INDReporter

Lawmakers spend surplus, pass construction budget

by Leslie Turk

In a flurry of last-minute approvals, Louisiana lawmakers signed off Thursday on spending deals that will finance state construction work next year, address a recent Supreme Court ruling and direct a state surplus to fill a Medicaid funding gap.

BATON ROUGE, La. (AP) - In a flurry of last-minute approvals, Louisiana lawmakers signed off Thursday on spending deals that will finance state construction work next year, address a recent Supreme Court ruling and direct a state surplus to fill a Medicaid funding gap.

A nearly $5 billion construction budget will continue work on ongoing projects, but it has nearly $330 million in new projects that the state can afford to start in the fiscal year that begins July 1. That leaves the governor to pick and choose which ones get funding.

"It's not in the best shape it's ever been," state Rep. Joel Robideaux, chairman of the House Ways and Means Committee, said of the measure.

Lawmakers approved it anyway, sending it to Gov. Bobby Jindal's desk.

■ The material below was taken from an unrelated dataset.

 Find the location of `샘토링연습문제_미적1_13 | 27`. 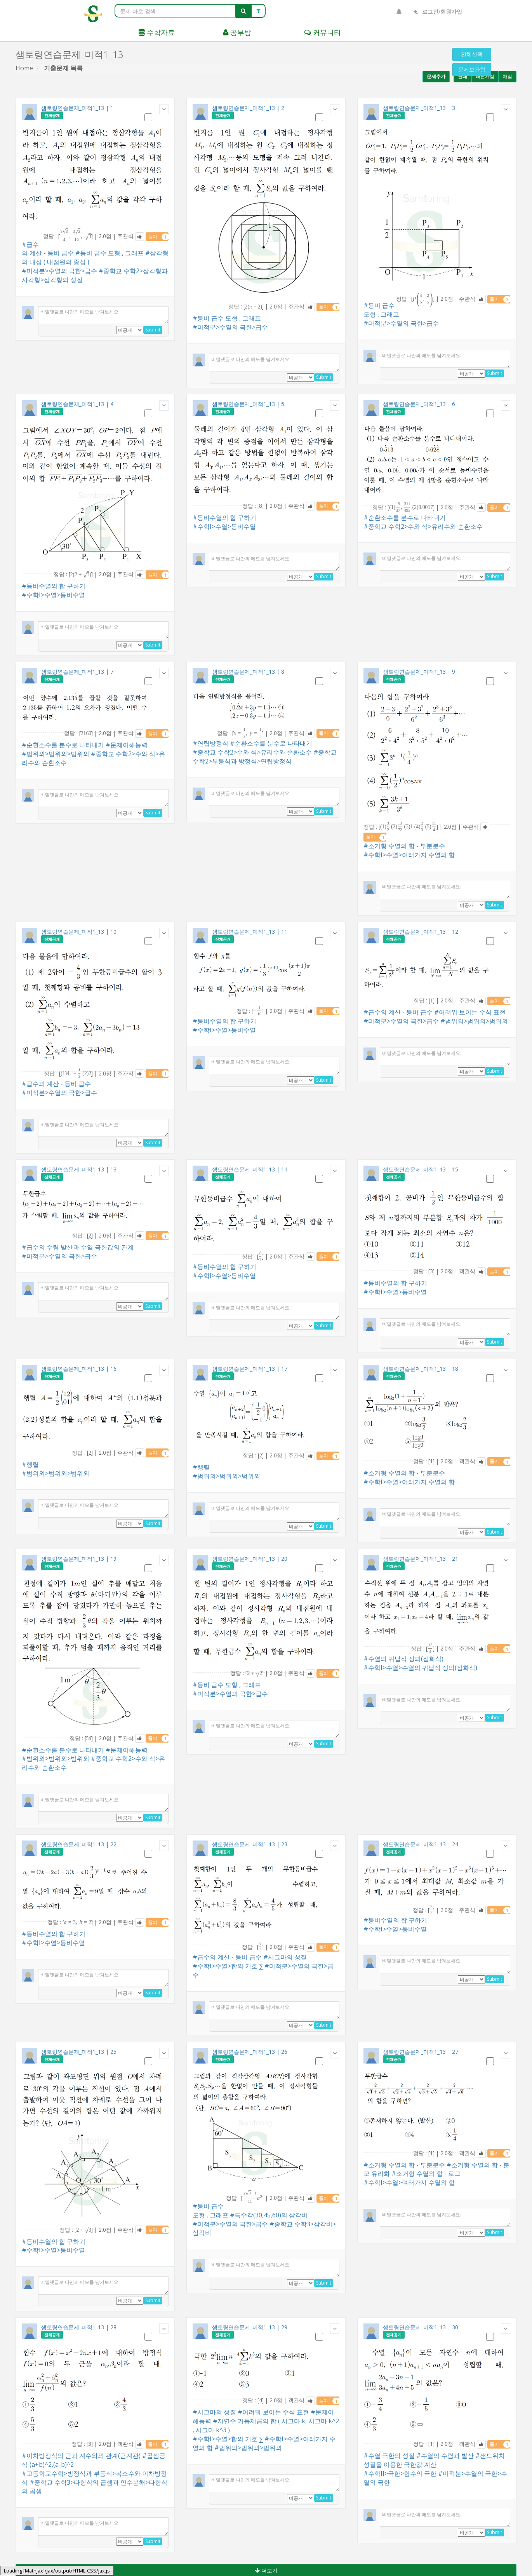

Meanwhile, the House and state Senate also backed a plan that will use a $113 million state surplus to fill a gap in this year's Medicaid program, rather than repay the state's "rainy day" fund.

A group of conservative House Republicans wanted the dollars to replenish the Budget Stabilization Fund, but they gave in on that point as part of a larger budget compromise to balance next year's spending plans.

Current law required any surplus money from the 2011-12 fiscal year, up to $205 million, be used to replenish the rainy day fund, which was tapped to address a previous deficit. But a bill that received final passage will repeal that provision.

The decision to change the flow of the surplus came after Congress cut Louisiana's federal Medicaid financing, blowing a hole in this year's health care budget.

Jindal addressed only part of the budget hole after the congressional change was announced in July - and pushed to use the surplus to balance the rest, letting the issue linger for months as the fiscal year wound down.

"If you don't address it, I don't know how you make that adjustment with two weeks to go in the fiscal year. We all said we wanted that money to go into the rainy day fund. It rained. It's storming," said Senate President John Alario, D-Westwego.

In the same measure, lawmakers also stripped funding for the state's voucher program out of the public school formula, to respond to a recent Louisiana Supreme Court ruling on the state's voucher program that declared it unconstitutional to pay for vouchers that way.

Vouchers were still funded, just with state general fund money.

Lawmakers also agreed to use dollars from an improved revenue forecast to fill gaps in this year's public school financing formula.

Also in the bill was upfront lease payment money from privatization deals for several LSU-run hospitals that care for the poor and uninsured. Those dollars will be used to cover a current year shortfall in funding to the hospital system.

With those changes, legislative leaders said they balanced the budget for the fiscal year that ends June 30.